Justice: In health care settings Justice has to do with the fair distribution of, or access to, health care goods and resources. Justice (as fairness) mandates that the elderly get equal opportunities to access health care and that they are not unjustly deprived of health care resources because of age or the nature of their infirmities.

Managed Care: The term used for a variety of health care delivery arrangements in the U.S. that are ostensibly aimed at controlling the costs of health care.

Medicare: Established in 1965 by Title XVIII, Health Insurance for the Aged (an amendment to the Social Security act of 1935). This is a government program which provides health insurance for people aged 65 years and older, some people under 65 with disabilities, and people with end stage renal disease. It has 2 parts: Part A provides hospital insurance (most people do not have to pay for Part A coverage) and Part B provides medical insurance. Most people pay a small monthly fee for part B ($54 in 2002).

Medicaid: A program funded in part by states and in part by the federal government. Medicaid is a jointly-funded, Federal-State health insurance program for certain low-income and needy people. It covers approximately 36 million individuals including children, the aged, blind, and/or disabled, and people who are eligible to receive federally assisted income maintenance payments (Centers for Medicare and Medicaid Services [CMS]).

Nomaleficence: An ethical principle that obliges persons to avoid harming others. In health care settings, the principle of nonmaleficence is important because it prohibits the clinician from harming patients either intentionally or unintentionally through incompetent or unethical practice. It also puts responsibility on the health care practitioner to prevent others from causing harm or injury to a patient under their care.

Nursing Judgment: The synthesis of nursing knowledge, knowledge from other disciplines, practical experience with patients, and knowledge of a particular patient or patient group used to evaluate a patient care situation for the purposes of prioritizing and attending to health needs.

Living Will: A type of advance directive which permits persons to document their preference about end-of-life care in the event of terminal illness and an inability to communicate their wishes. Living wills can be specific or general and are legally binding (unless the patient recovers decision-making capacity and rescinds it) in some states.

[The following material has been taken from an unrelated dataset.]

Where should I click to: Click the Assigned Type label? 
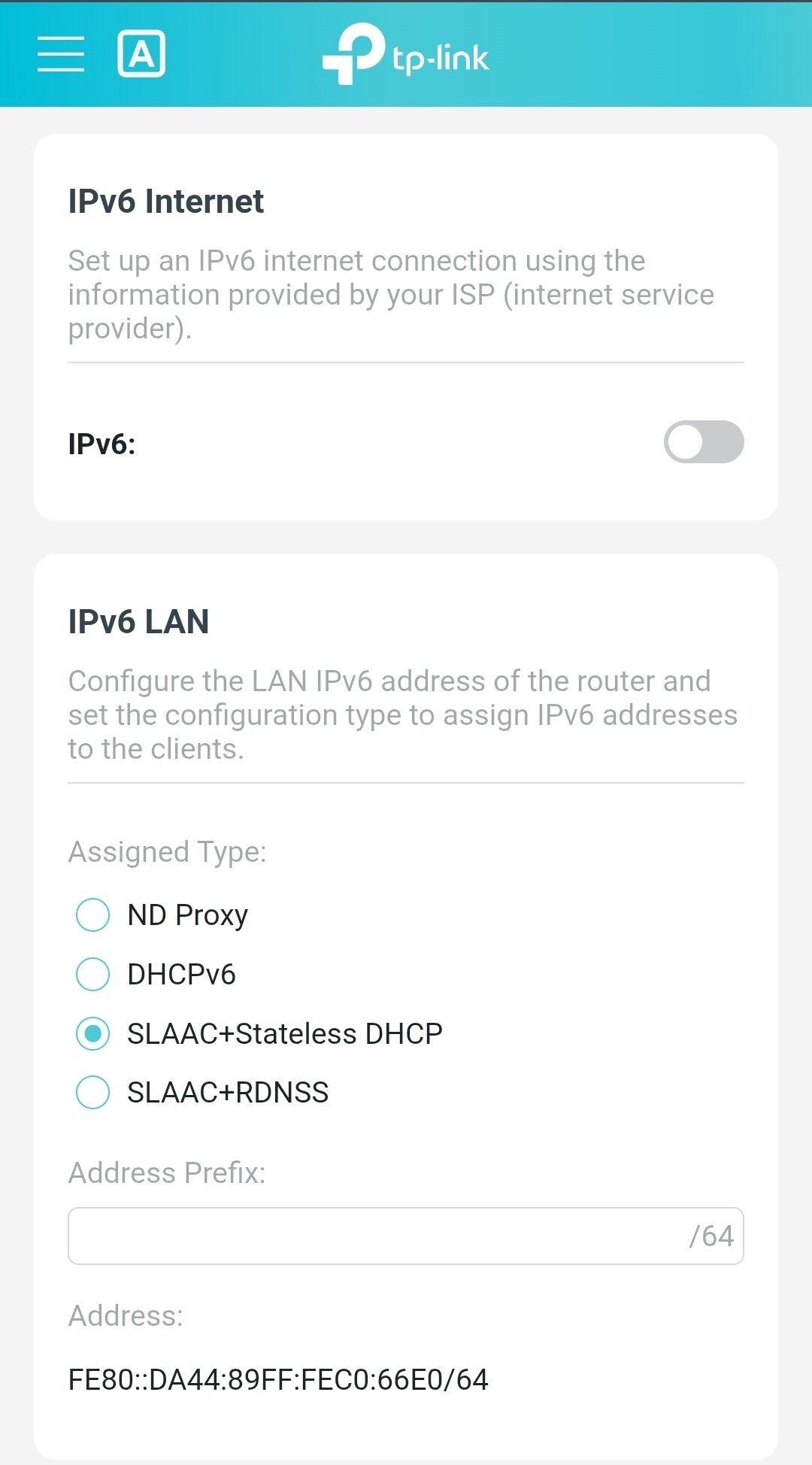[x=168, y=852]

Older Americans Act: Established in 1965, includes a range of programs that provide services and opportunities for older Americans, particularly those at risk of losing their independence. This Act also established the administration on aging (http://www.aoa.gov).

Paternalism: The overriding of, or interference with, an individual's right to self-determination based on the idea that the decision being made is not in the individual's best interests. A paternalistic decision is one made by someone other than the concerned individual, but in the guise of better serving the interests of that individual than would his or her own decision.

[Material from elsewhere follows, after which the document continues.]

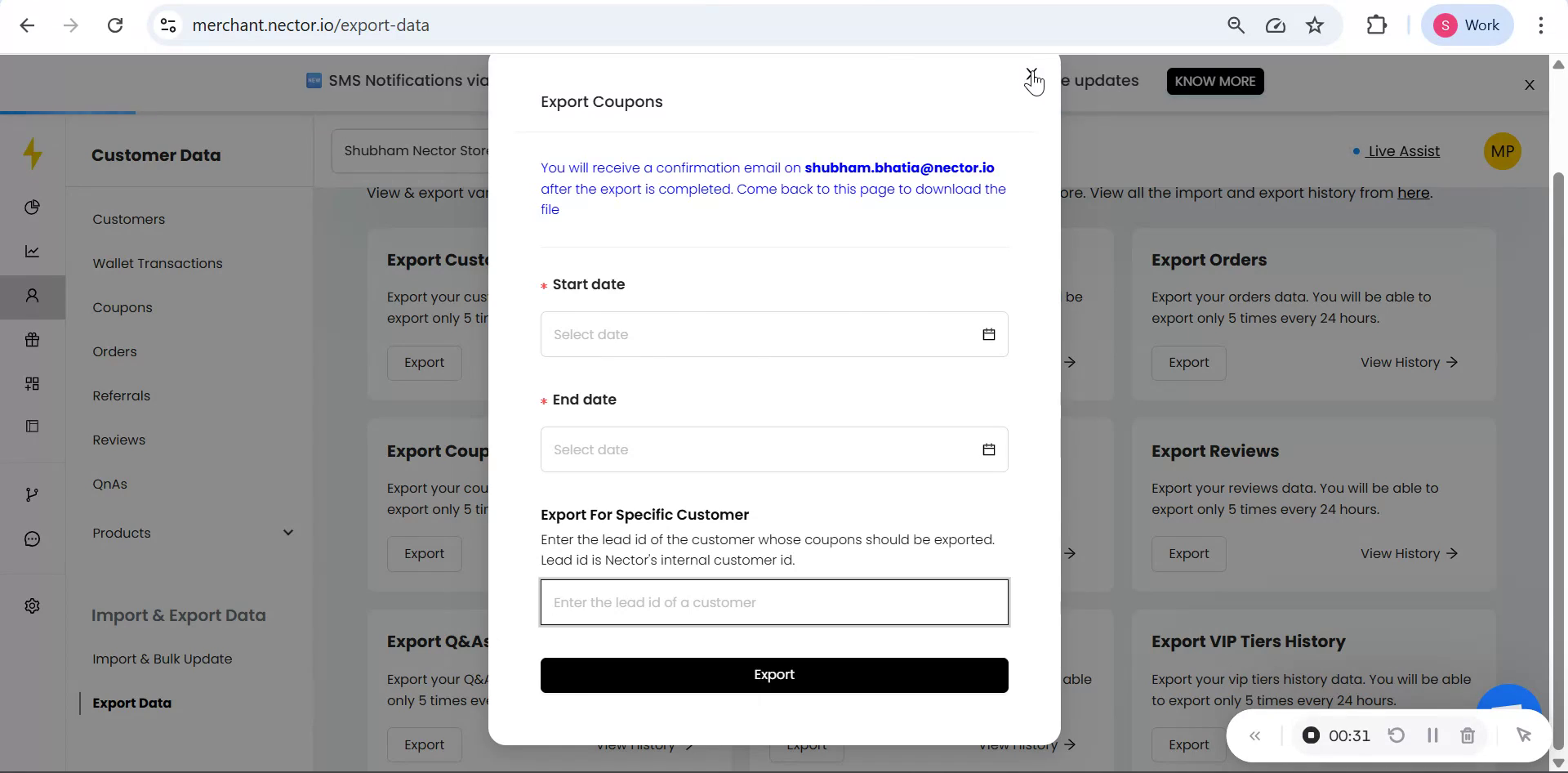Select the line chart reports icon
This screenshot has height=773, width=1568.
(x=33, y=251)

PDSA: The Patient Self Determination Act, established in1991 is a federal act mandating that all health care institutions receiving federal funds inform (all) patients of their rights to complete advance directives.

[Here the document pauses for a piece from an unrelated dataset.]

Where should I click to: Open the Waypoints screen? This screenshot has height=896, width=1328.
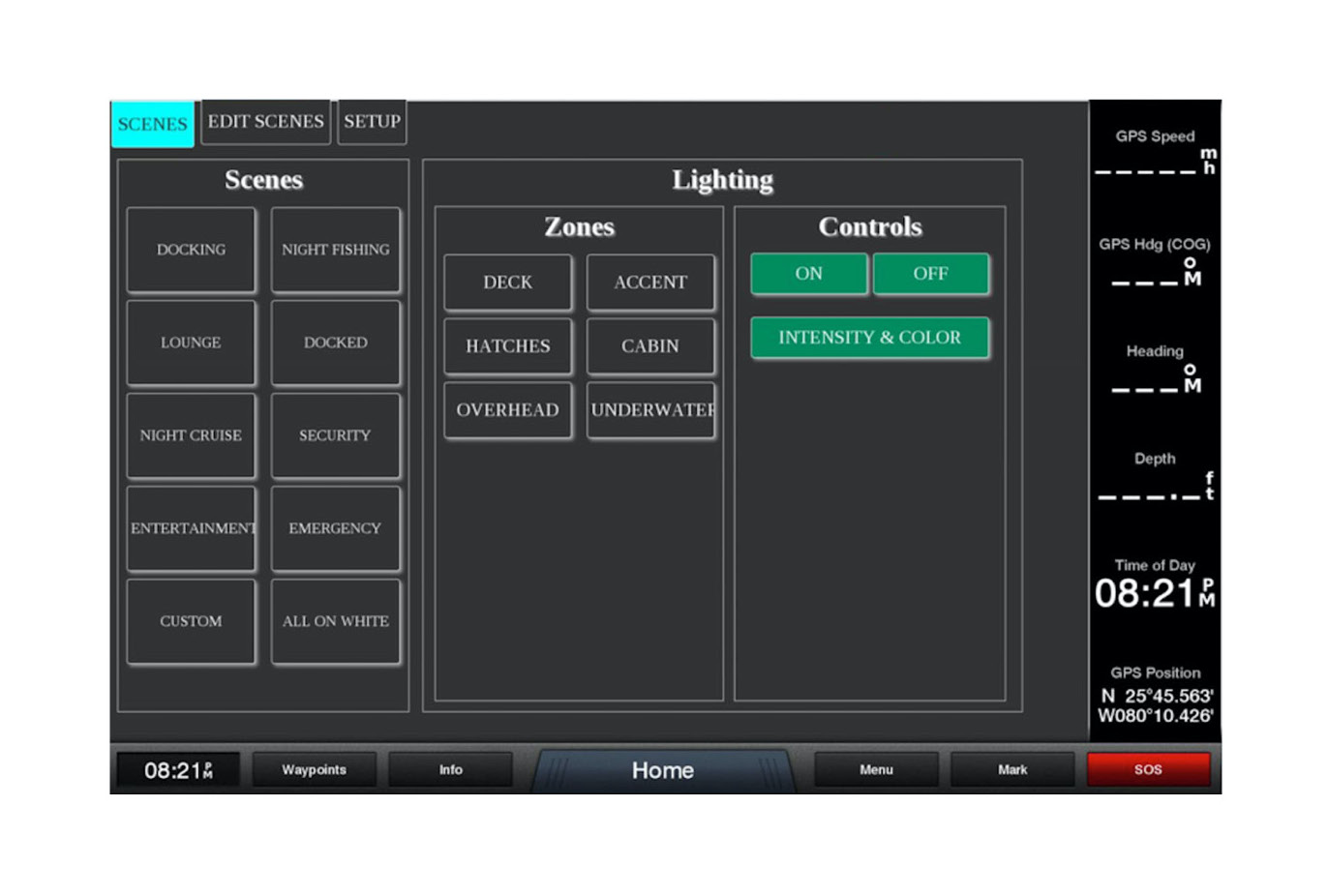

Preventive Ethics: The practice of recognizing, anticipating, and addressing health needs and problems that have not yet occurred.. These problems are foreseeable by nurses because of their knowledge base, experience, and close work with patients, in addition to their understanding of conditions conducive to poor health. Action taken to prevent future problems either at the level of the individual patient or at the institutional, community, or societal level is preventive ethics.

Risk: Susceptibility to physical or mental harm due to environmental circumstances, diminished resources, or physical decline associated with the aging process, e.g., risk for physical or mental abuse from an overworked caregiver.

Vulnerability: The potential for harm that is related to characteristics of aging including physical and cognitive fragility.